Summary: Early large language models often struggled with non-English prompts, but recent models have made great strides in Japanese. You no longer must use English to get a good answer – you can usually ask and receive answers in Japanese without issue. English prompts still have a slight advantage in certain complex or knowledge-intensive queries, yielding more detailed answers in some evaluations (pmc.ncbi.nlm.nih.gov) (pmc.ncbi.nlm.nih.gov). The differences between the four input/output cases mainly come down to whether the model needs to internally translate the question or answer. Using English for the prompt can maximize the model’s understanding, while using Japanese for the output lets you read the answer in your native language.

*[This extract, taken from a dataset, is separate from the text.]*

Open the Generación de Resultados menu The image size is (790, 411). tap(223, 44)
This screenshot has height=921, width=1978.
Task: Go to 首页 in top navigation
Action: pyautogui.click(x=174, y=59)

Conversely, a Japanese prompt might be a bit harder for the model to parse perfectly, but an English output is where the model is most articulate. Overall, modern LLMs like GPT-4 perform well in all four scenarios. If you’re aiming for absolute maximum accuracy or detail (for example, complex problem solving or niche knowledge), you might get a tiny boost by phrasing the question in English. Otherwise, you should feel comfortable using Japanese for both input and output – the model will still provide a high-quality answer in your language. The “English prompt advantage” has diminished as models have become more multilingual, though English remains the model’s strongest language in a pinch.